═════ Task inputs
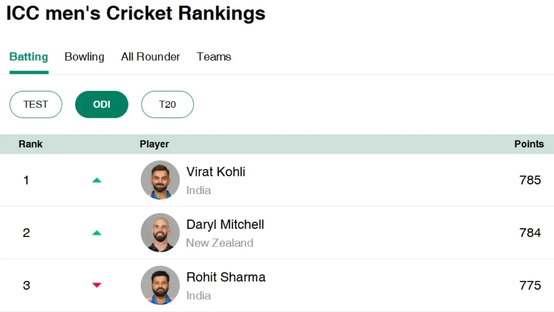Screen dimensions: 554x312
Task: Select the T20 format pill
Action: point(167,104)
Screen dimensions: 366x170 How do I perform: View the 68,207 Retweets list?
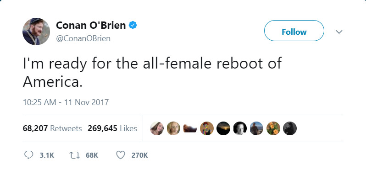[52, 128]
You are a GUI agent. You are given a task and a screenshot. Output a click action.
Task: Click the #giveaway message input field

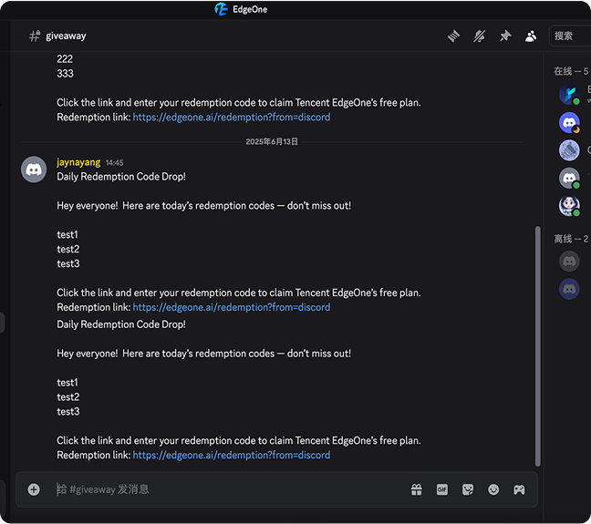[x=228, y=489]
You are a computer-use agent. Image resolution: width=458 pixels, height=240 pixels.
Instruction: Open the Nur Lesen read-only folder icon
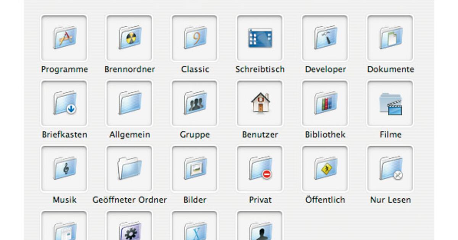tap(390, 169)
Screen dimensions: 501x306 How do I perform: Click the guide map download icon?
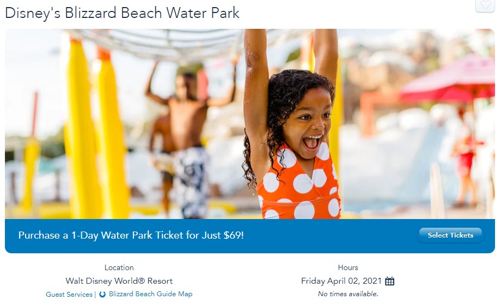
══════════
What to work on :: Would you restate word for word each line from the one that holds "Screen dimensions: 366x170" to the end of the material, both ends included, without the pictures?

Solved exercise ::
Screen dimensions: 366x170 How do I perform: View the 68,207 Retweets list?
[52, 128]
You are a GUI agent. You are given a task and a screenshot. Output a click action.
Task: Click the #giveaway message input field

[x=228, y=489]
You are a computer-use agent. Image resolution: width=458 pixels, height=240 pixels.
Instruction: Open the Nur Lesen read-only folder icon
tap(390, 169)
Screen dimensions: 501x306 How do I perform: Click the guide map download icon?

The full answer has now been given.